─── GIVEN ENTRIES

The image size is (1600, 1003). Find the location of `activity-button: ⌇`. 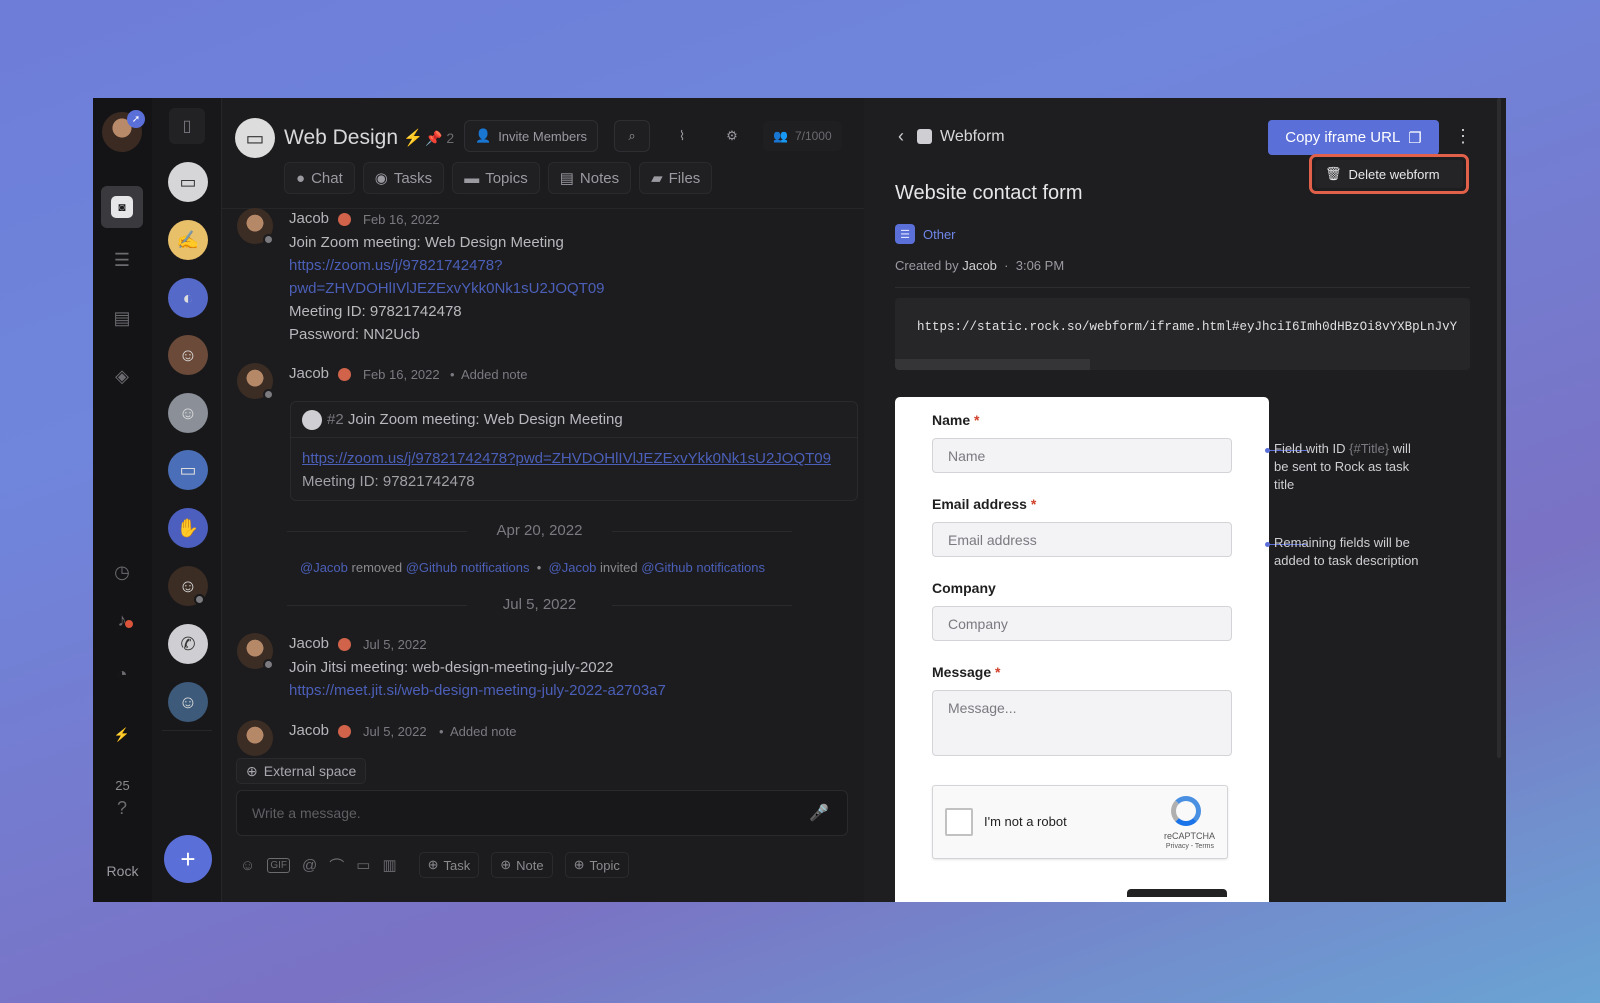

activity-button: ⌇ is located at coordinates (682, 136).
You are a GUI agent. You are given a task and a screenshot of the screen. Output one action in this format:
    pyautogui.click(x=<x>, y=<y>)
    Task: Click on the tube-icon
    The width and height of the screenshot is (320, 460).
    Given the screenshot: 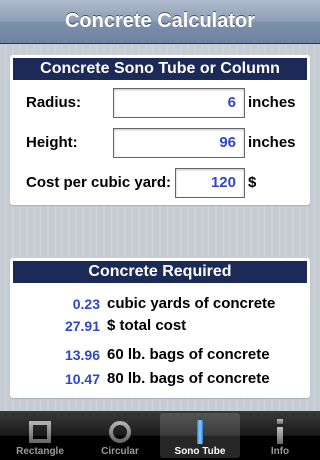 What is the action you would take?
    pyautogui.click(x=200, y=432)
    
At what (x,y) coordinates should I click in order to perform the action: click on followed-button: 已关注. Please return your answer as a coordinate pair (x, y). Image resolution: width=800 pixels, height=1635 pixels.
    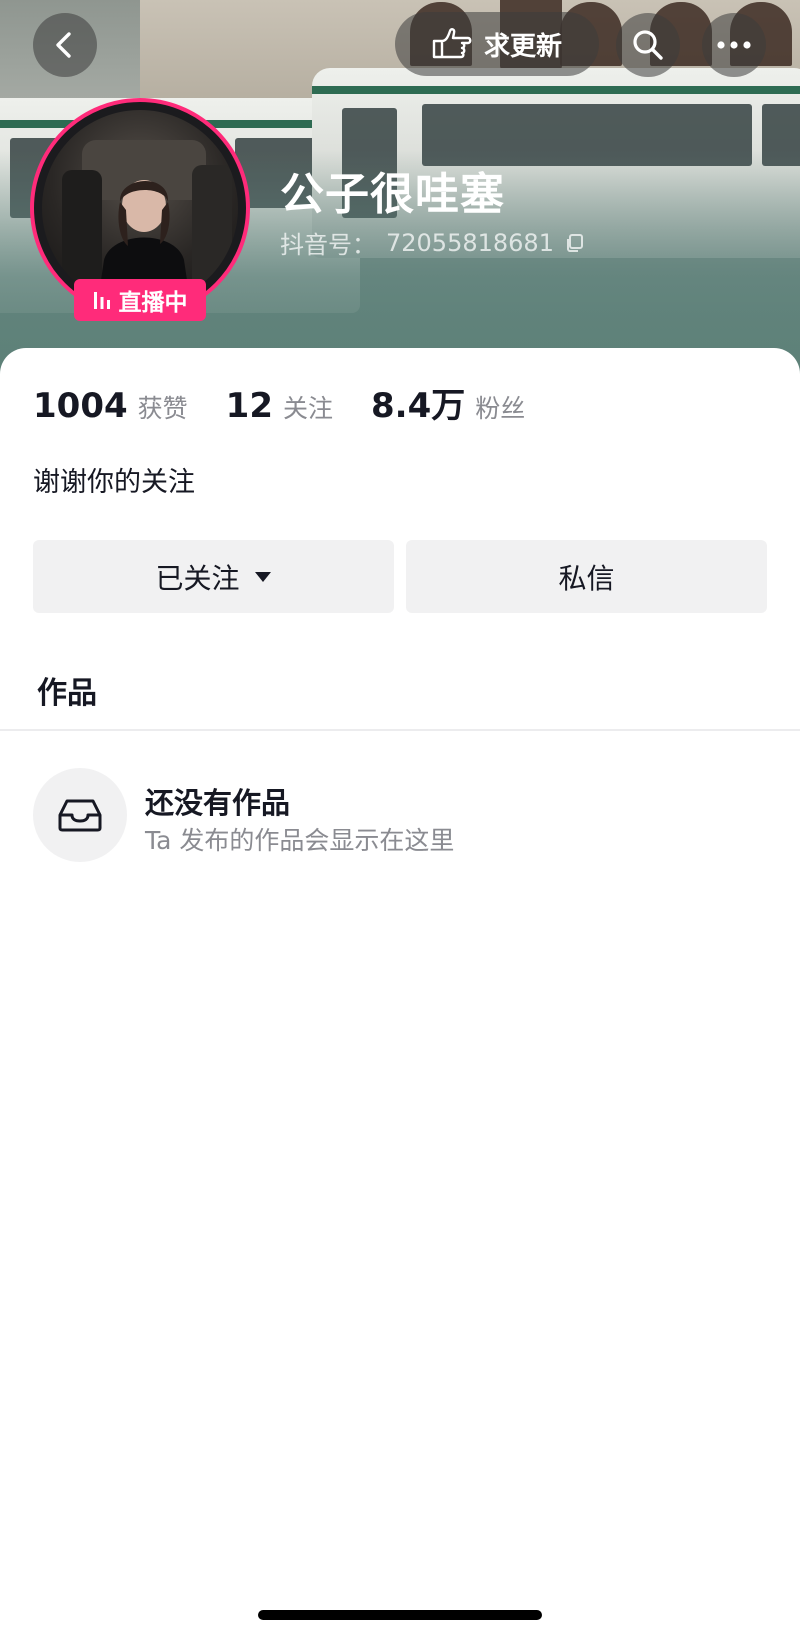
    Looking at the image, I should click on (214, 576).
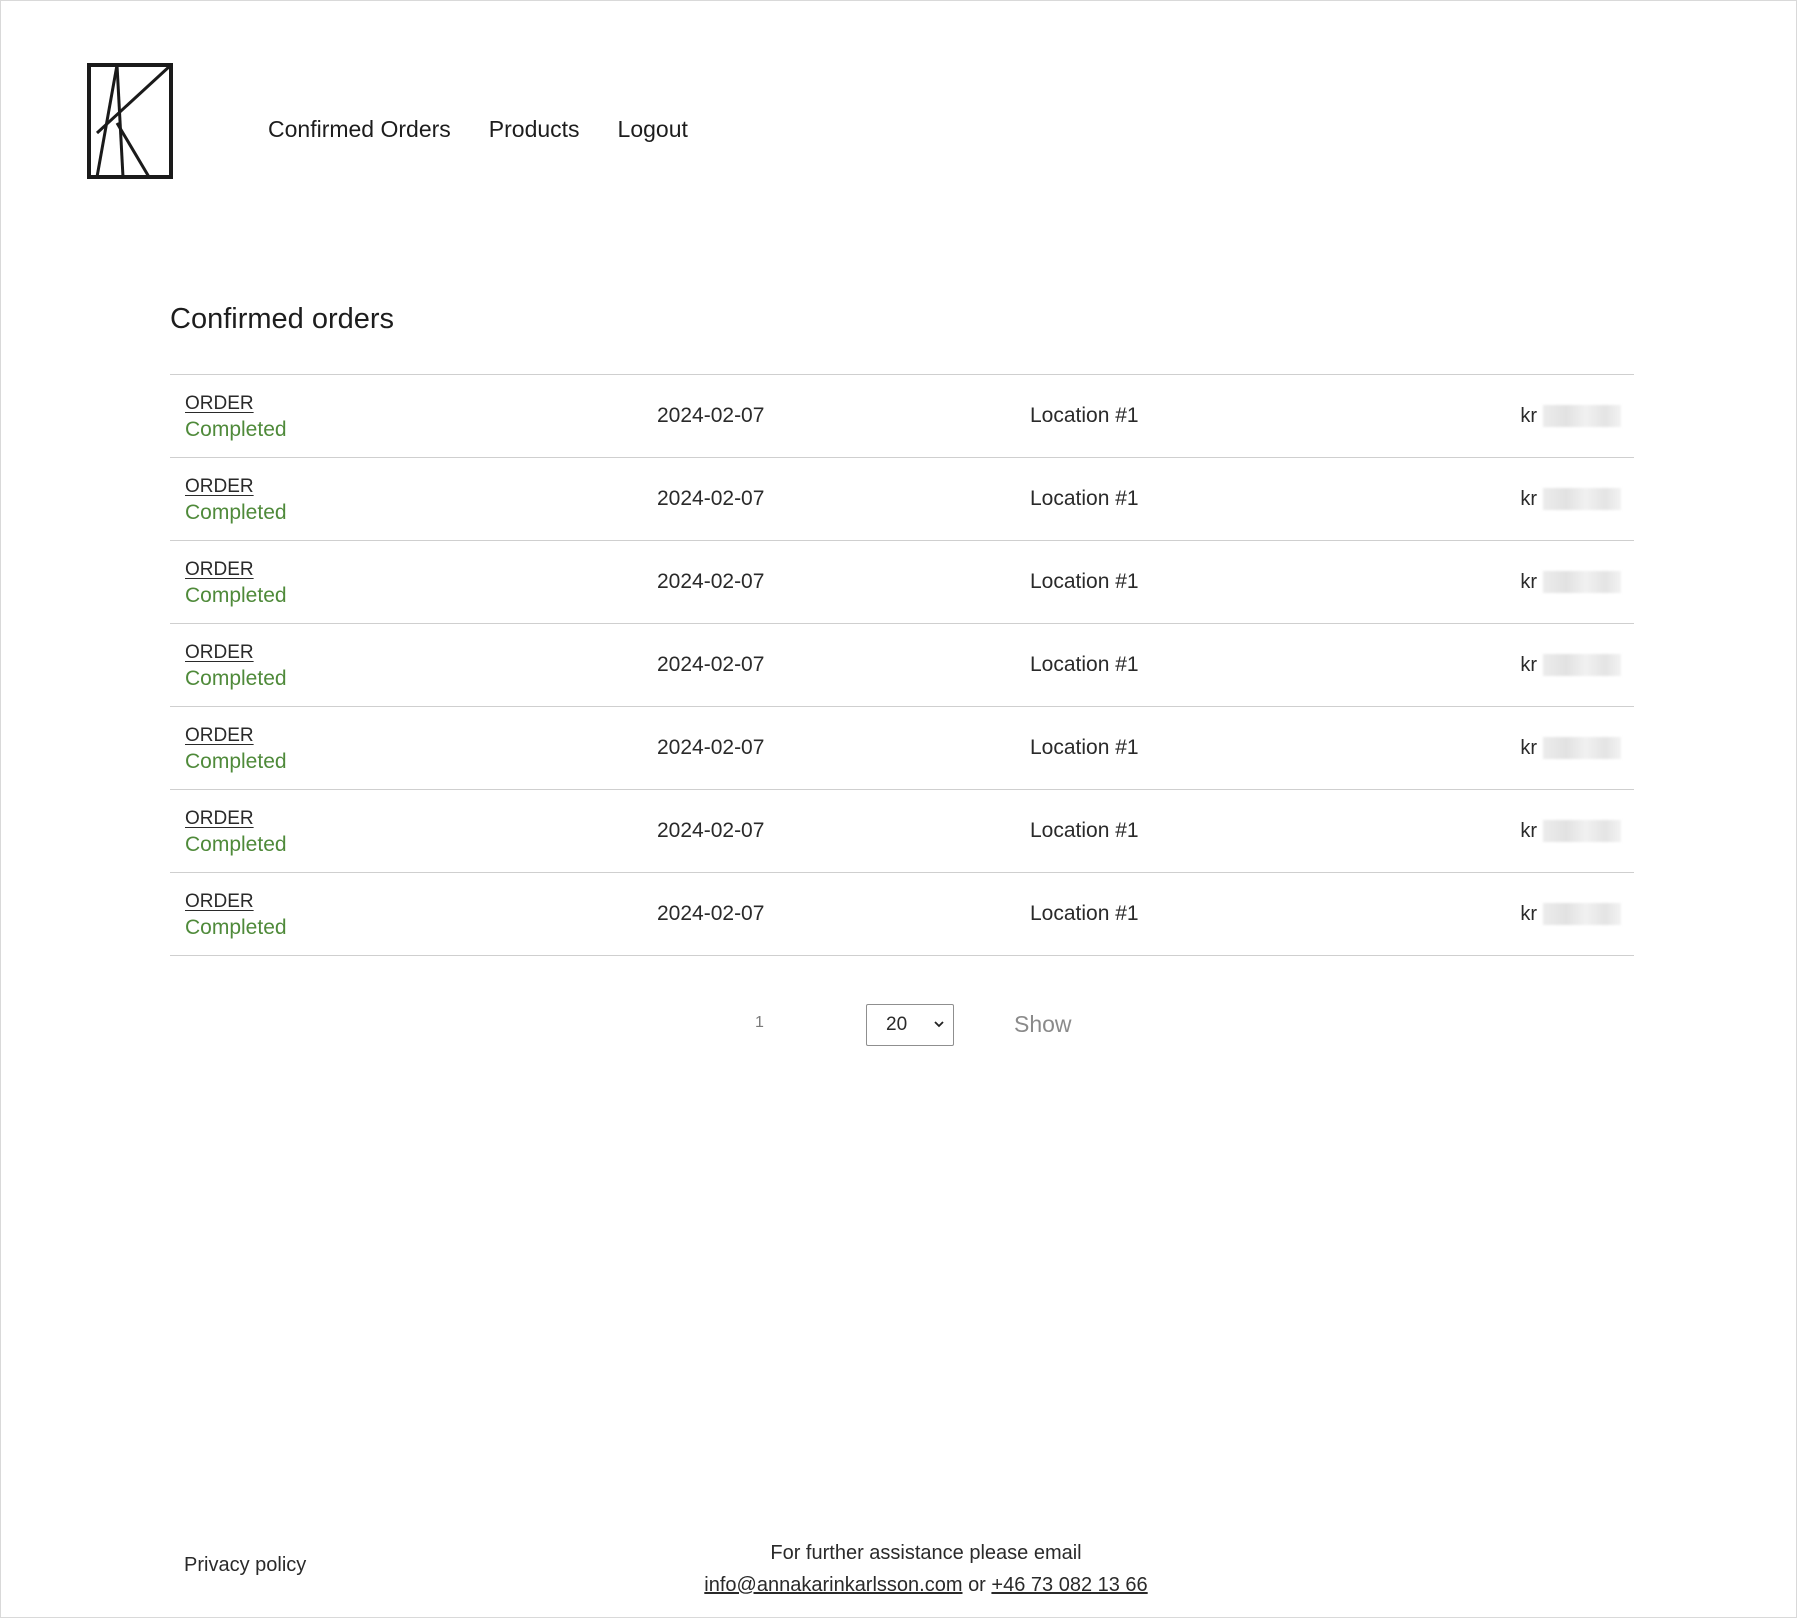 The width and height of the screenshot is (1797, 1618). I want to click on nav-products: Products, so click(534, 129).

──────

● **WHAT YOU NEED TO DO**
Repeat the lines starting with the line that contains "You are a GUI" and going on through the line that contains "The width and height of the screenshot is (320, 460).", swapping "tube-icon" for "home-icon" and leaving everything else unchanged.

● **SOLUTION**
You are a GUI agent. You are given a task and a screenshot of the screen. Output one action in this format:
    pyautogui.click(x=<x>, y=<y>)
    Task: Click on the home-icon
    The width and height of the screenshot is (320, 460).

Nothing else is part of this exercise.